My father cried with joy when I graduated from college (I did very well in college). He cried when I moved into an apartment. We fought over whether I should apply to Harvard (for undergrad and law school) because he was convinced that Harvard’s imprimatur of American perfection would open doors. It tells you something about both me and my father that in these fights we both assumed that if I applied, I’d get in. He wrote an inspirational poem when I took the LSAT (he thought I would be a Justice). He cried when I graduated from law school (I did not do so well in law school). He had a fit when I bleached my hair. I was 27 and told him I’d bleach it again specifically to spite him.
My father started having mini-strokes some time in his 70s. He was the world’s most non-compliant patient and wouldn’t take his blood thinners.

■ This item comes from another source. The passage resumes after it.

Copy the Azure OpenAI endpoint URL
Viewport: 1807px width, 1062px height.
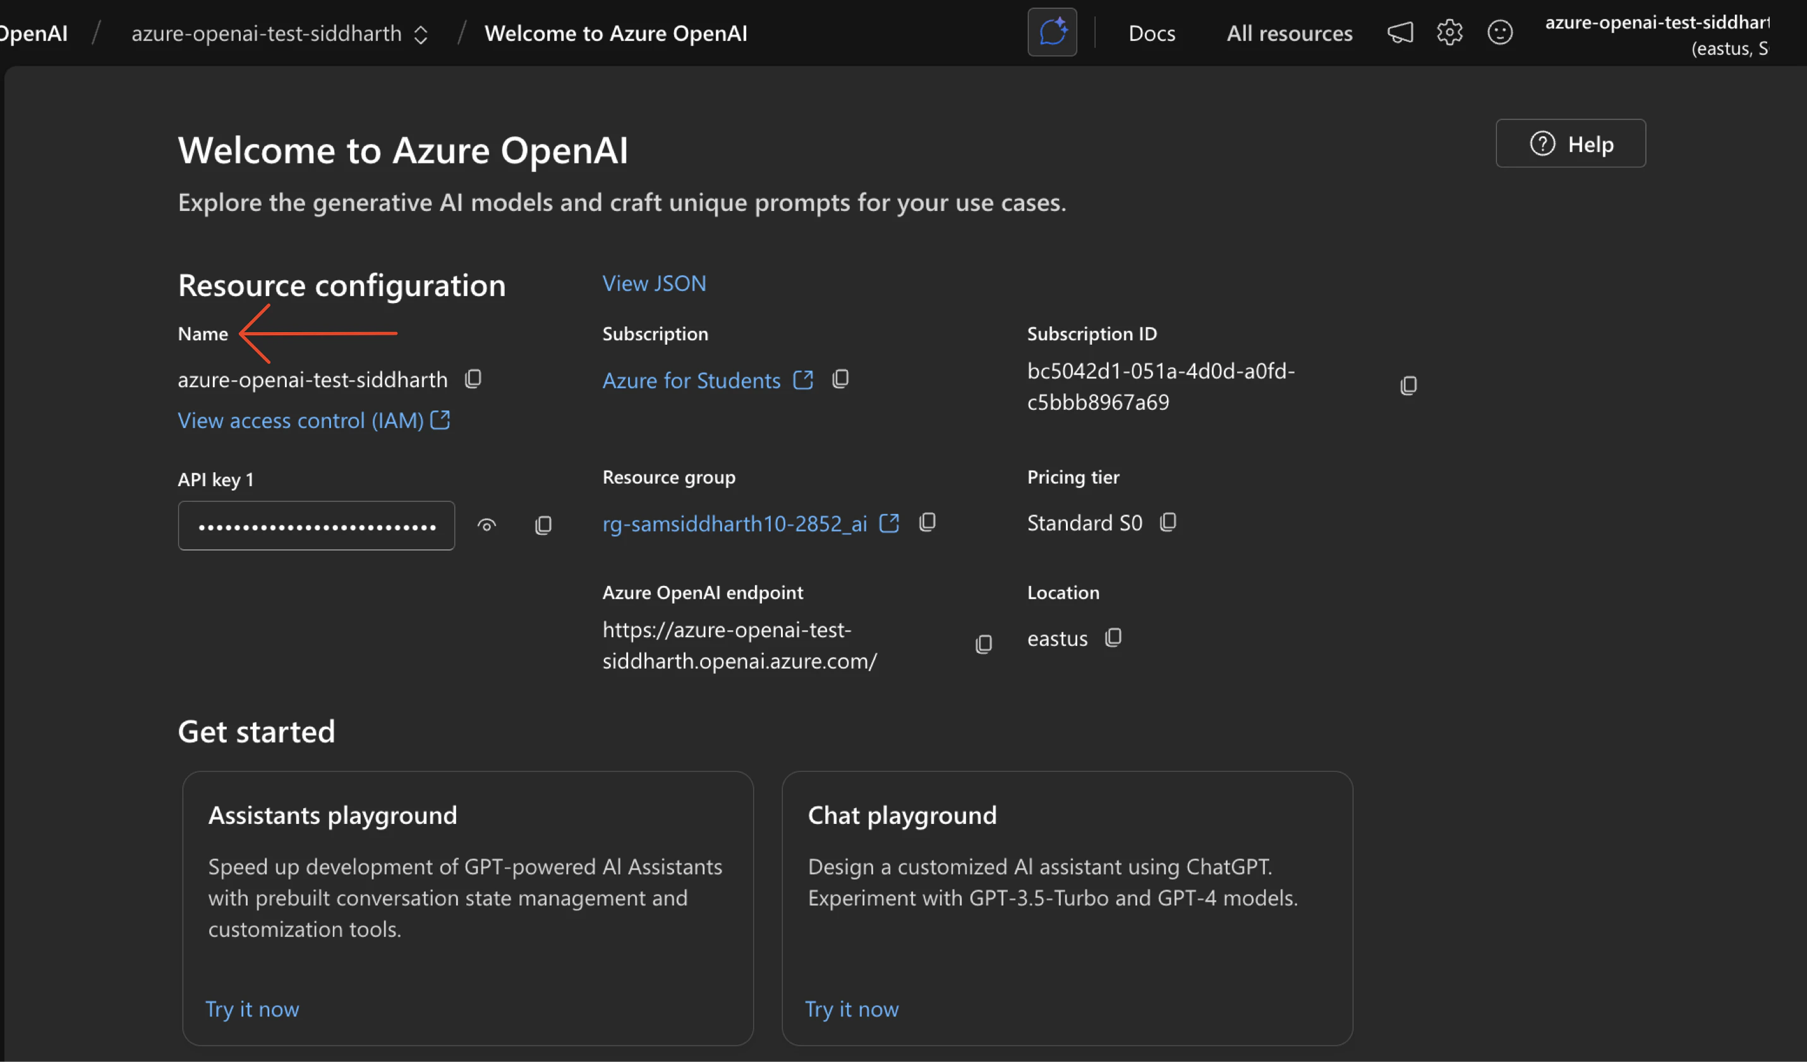tap(984, 644)
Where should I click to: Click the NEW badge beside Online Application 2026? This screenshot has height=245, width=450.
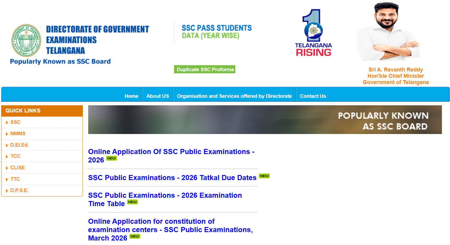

He wept over my brother and demanded grandsons the minute he got engaged. My youngest sister had a shot gun wedding and he and I went toe-to-toe over whether it was acceptable for him to even say he ought to kill her. This was the same sister he’d told me to buy a Boston Terrier for when he found the essay she wrote at 14 about why she deserved a dog. He walked her down the aisle. When his first grand daughter was born, he held her and laughed with her. When his second grand daughter was born, he said “This One is Beautiful. The Other One Looks Like a Foreign Devil.” When his third grand daughter was born, he wept over her and sometimes thought she was a boy.
When I got engaged, he was in the hospital after another severe dementia episode. At one point that summer, when he was refusing to take his medications again my fiance told him that we’d like him to stick around for the wedding and he said “I’m Trying With Every Fiber of My Being!” He and Mom walked me down the aisle, but at the reception, he wasn’t totally sure where he was and decided he was going home.
Another thing my father loved was the color red. It was not only a traditional Chinese color of joy, but he had some peculiar variant of color blindness where it was one of the few colors he could see. (I sometimes wonder if that was cultural, rather than physiological). One time in the late 90s we got him and my mom matching posh bright red terry cloth robes from Victoria’s Secret for Christmas. In his last years, pretty much all my father wore was all-over red sweats. The last time I saw my father, he was wearing them. As I type this, I’m wearing that red terry cloth bathrobe. My father was not always an easy person to love. I loved my father.